L'homosexualité masculine & féminine : un thème bien difficile à aborder il y a encore quelques dizaines d'années. Il fallait, pour s'y frotter, de fameuses plumes et de brillants interprètes...
Au début, tout n'était que gloussements grotesques, ricanements ridicules, plaisanteries grivoises : Dranem, en 1906, enregistre "Le Trou de mon quai". Distingué ! Il faudra attendre encore quelques années pour réaliser que l'homosexualité ou la bisexualité ne sont pas plus "risibles" que l'hétérosexualité. Suzy Solidor fut, de loin, la première à chanter l'homosexualité sans sourire... sans trop de difficulté car elle était lesbienne. Beaucoup plus tard, Charles Aznavour, que nul n'irait imaginer traîner dans un bar gay, se prêta au difficile exercice. Entre ces deux dates, ces deux inoubliables performances, des évocations, le plus souvent furtives car sous Pétain on ne badinait pas avec l'amour : l'Occupant l'avait incité à promulguer la loi du 6 août 1942 sur l'incitation à la débauche. Suzy Solidor
Née en 1900 ou 1906 (on n'a jamais su vraiment), elle fut en son temps une Idole. Son 78 tours « Ouvre », censuré, devient, à partir de 1933, l'hymne des femmes homosexuelles. Les paroles sont signées Edmond Haraucourt, auteur, en 1882, d'un recueil sulfureux , La Légende des sexes, poèmes hystériques et profanes, paru sous le pseudonyme de « Sire de Chambley ». Dès lors, on parle de solidorisme plutôt que de saphisme.

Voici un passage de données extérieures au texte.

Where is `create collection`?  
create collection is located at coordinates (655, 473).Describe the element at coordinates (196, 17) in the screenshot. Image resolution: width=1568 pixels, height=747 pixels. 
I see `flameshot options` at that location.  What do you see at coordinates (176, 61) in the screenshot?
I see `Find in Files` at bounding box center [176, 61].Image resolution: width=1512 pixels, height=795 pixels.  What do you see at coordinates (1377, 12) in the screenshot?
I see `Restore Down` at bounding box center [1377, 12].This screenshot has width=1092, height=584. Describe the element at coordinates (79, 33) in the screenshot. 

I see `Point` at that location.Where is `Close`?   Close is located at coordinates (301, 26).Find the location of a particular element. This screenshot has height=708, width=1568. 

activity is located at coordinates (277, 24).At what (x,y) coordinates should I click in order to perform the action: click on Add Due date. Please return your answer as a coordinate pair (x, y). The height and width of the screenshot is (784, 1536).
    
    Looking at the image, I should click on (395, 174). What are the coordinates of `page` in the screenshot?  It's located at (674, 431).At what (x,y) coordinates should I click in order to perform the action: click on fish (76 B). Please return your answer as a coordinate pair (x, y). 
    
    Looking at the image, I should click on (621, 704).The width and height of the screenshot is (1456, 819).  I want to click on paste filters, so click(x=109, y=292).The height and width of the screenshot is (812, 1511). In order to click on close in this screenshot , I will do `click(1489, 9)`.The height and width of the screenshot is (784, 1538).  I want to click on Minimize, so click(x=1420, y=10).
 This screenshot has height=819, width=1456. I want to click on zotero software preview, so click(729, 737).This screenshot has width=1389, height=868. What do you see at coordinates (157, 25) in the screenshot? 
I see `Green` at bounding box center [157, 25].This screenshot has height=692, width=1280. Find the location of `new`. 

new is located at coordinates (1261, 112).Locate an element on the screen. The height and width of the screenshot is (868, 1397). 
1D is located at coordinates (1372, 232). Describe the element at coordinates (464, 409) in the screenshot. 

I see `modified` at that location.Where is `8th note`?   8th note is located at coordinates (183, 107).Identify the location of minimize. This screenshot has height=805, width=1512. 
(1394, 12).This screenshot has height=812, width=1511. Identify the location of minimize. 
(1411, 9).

Edith Piaf chante "La Garçonne"
Au cinéma, on la voit dans "Jalousie / La Garçonne", fin 1935, aux côtés de Marie Bell, Arletty et Suzy Solidor, En ce qui concerne Piaf, c’est son premier rôle sur grand écran. Un film qui fait date dans l'histoire de la libération de la femme : Marie Bell interprète une jeune bourgeoise qui décide de mener une vie moderne et indépendante après avoir découvert que son fiancé la trompe, et se laisse draguer par Edith Piaf et Arletty dans un cabaret pour lesbiennes où chante Suzy Solidor !
Pas facile à assumer
En 1956, on est encore bien loin de la première gay pride et Boris Vian publie la chanson intitulée Bourrée de complexes. Mais pas grand chose n'était accepté par la société, à l'époque : les couples non mariés se cachaient et les enfants de divorcés étaient la risée à l'école. alors, avouer son homosexualité... Il fallait être connu pour se permettre cette fantaisie, mieux valait s'appeler Jean Cocteau, Jean Marais que Jean Dupont.
1970 : les extrêmes
Lassé d'être sans cesse "traité de pédé" (ce sont les termes exacts de sa chanson) en raison de ses cheveux longs et de sa frêle silhouette, Michel Polnareff publie Je suis un homme. La même année, Michel Sardou évoque l'homosexualité à l'armée dans Le Rire du sergent et Juliette Greco, qui n'a pas sa langue dans sa poche, chante Les Pingouins sur des paroles de Frédéric Botton : "Sans doute que les pingouins sont plus gais que les pingouines".
La libération
Les émeutes new-yorkaises de juin 1969 qui donnèrent naissance à la Gay pride eurent un retentissement en France deux ans plus tard. C'est à partir de cette date qu'on put commencer à traiter en musique le thème de l'homosexualité sans virer au grotesque : Comme ils disent d'Aznavour sort en 1972... Les Amitiés particulières de Serge Lama et Un garçon pas comme les autres (Ziggy) extrait de "Starmania" en 1978... La Plus Belle Fois qu'on m'a dit « je t'aime » de Francis Lalanne en 1980... Troisième Sexe d'Indochine en 1985... Une femme avec une femme de Mecano en 1988... Adam et Yves par Zazie en 2001.